Using ultrasound to screen all pregnant women for signs of a shortening cervix improves pregnancy outcomes and is a cost-effective way to reduce preterm birth, Yale School of Medicine researchers report in a new study.
The results of the study will be presented February 5 at the Annual Scientific Meeting of the Society for Maternal Fetal Medicine (SMFM) in Chicago.
Shortened cervical length increases the likelihood of a preterm birth. All high-risk patients—those who have had a prior preterm birth—are routinely screened at 20 to 24 weeks gestation to test for cervical length. However, screening is not often given to low-risk pregnant women, and researchers did not know whether it was cost-effective to screen women at low risk.
Erika Werner, M.D., clinical instructor in the Department of Obstetrics, Gynecology & Reproductive Sciences at Yale, found that screening low-risk women is not only cost effective, it is cost-saving.

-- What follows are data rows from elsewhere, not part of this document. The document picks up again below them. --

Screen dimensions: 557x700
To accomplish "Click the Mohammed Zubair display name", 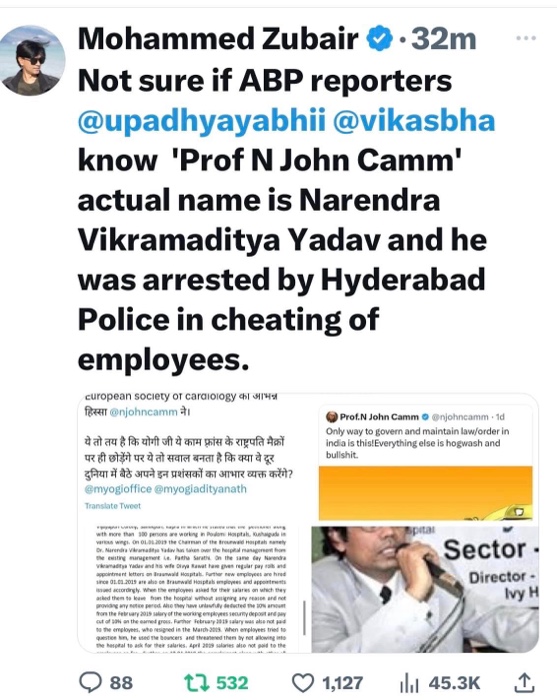I will click(218, 39).
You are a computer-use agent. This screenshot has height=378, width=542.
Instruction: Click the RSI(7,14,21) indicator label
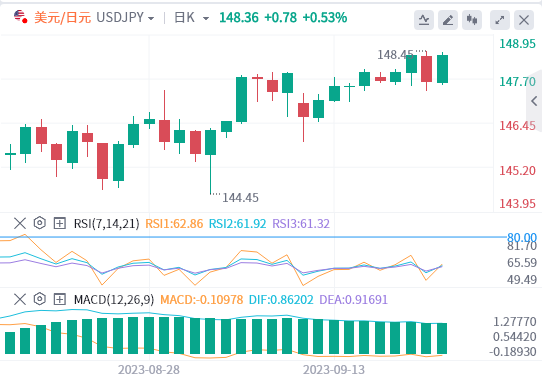(106, 224)
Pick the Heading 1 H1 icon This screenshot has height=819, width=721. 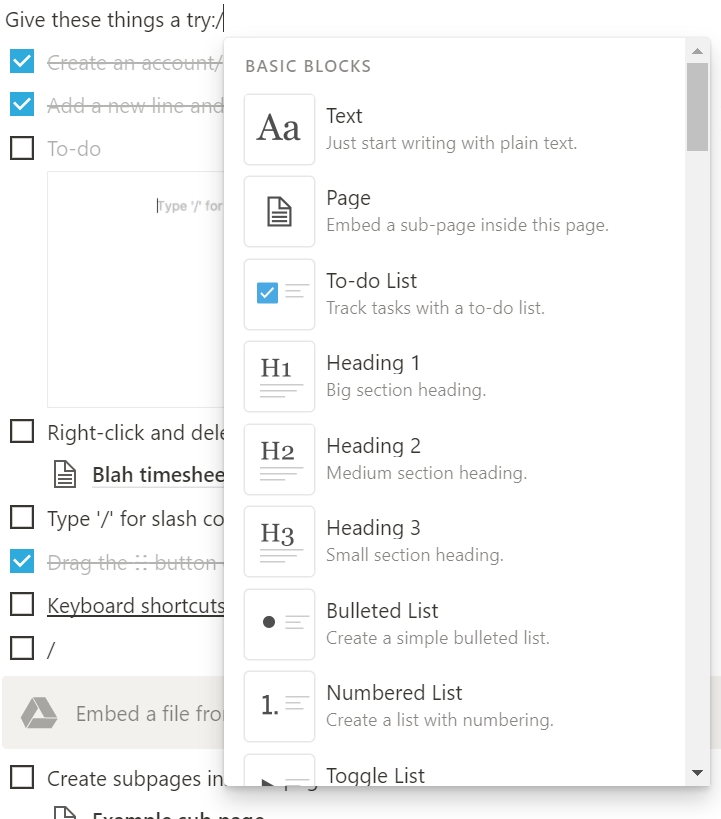(279, 376)
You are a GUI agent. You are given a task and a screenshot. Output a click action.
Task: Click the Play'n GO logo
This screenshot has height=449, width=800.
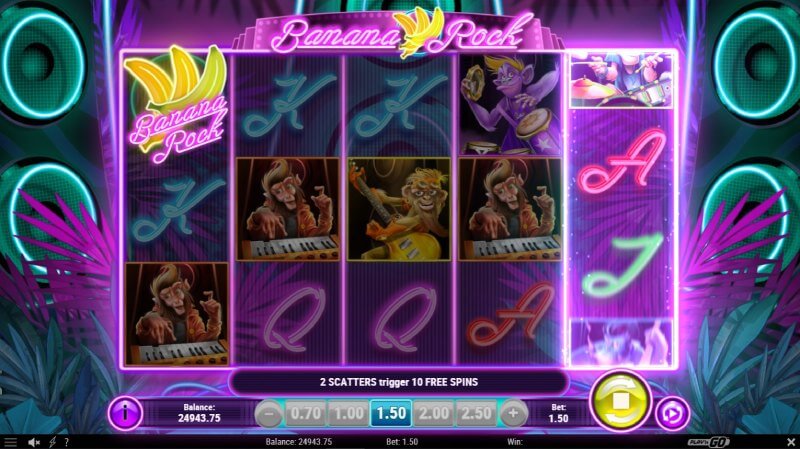click(709, 442)
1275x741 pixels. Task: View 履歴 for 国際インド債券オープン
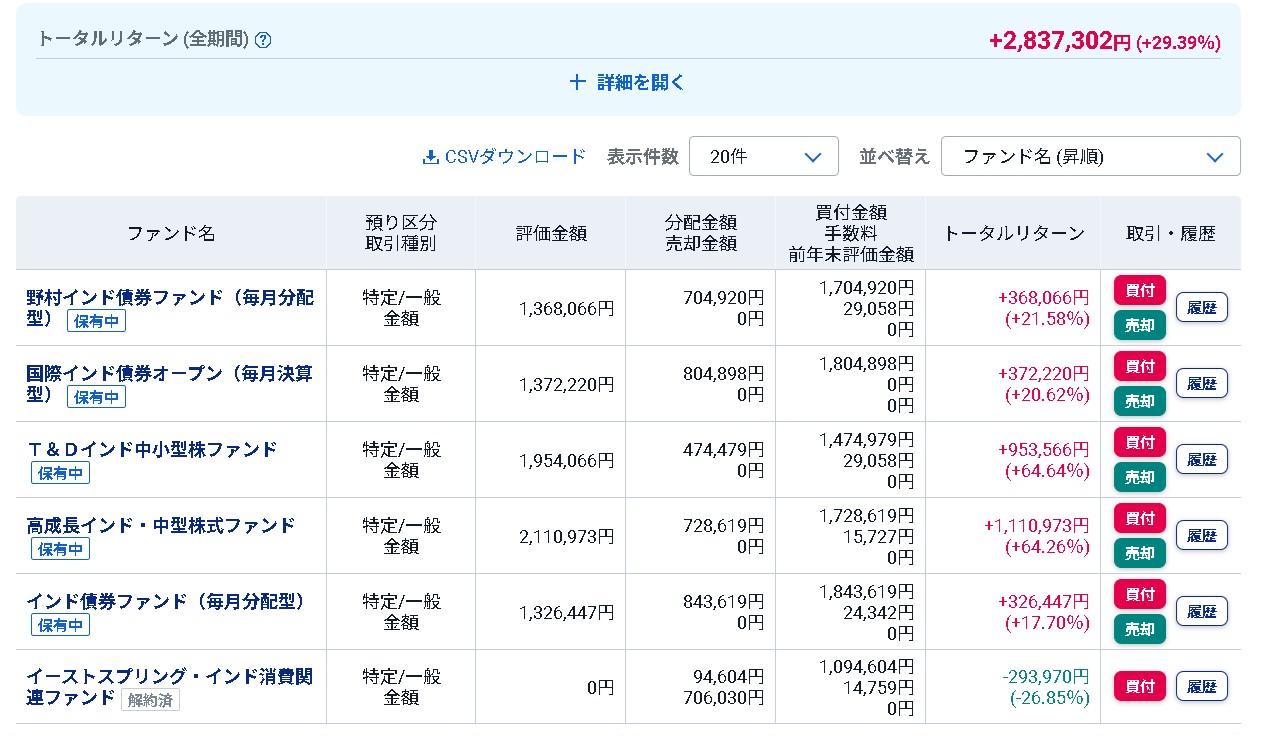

Werner and her team developed a computer model to mimic the outcomes and costs that occur when women are screened routinely, compared to when no screening occurs. They found that universal screening was cost-effective when compared to routine care. In fact, for every 100,000 women, routine care costs $6,523,365 more than the screening strategy. It also improved quality of life and resulted in fewer neonatal deaths and infants with long-term neurologic disorders.
"Since only 10 percent of preterm birth occurs in women with a history of preterm birth, cervical length screening may be the best way to decrease the number of babies born prematurely," said Werner.
Other Yale authors on the study included Christina S. Han, M.D., Christian M. Pettker, M.D., Catalin S. Buhimschi, M.D., Joshua A. Copel, M.D., Edmund F. Funai, M.D., and Stephen F. Thung, M.D.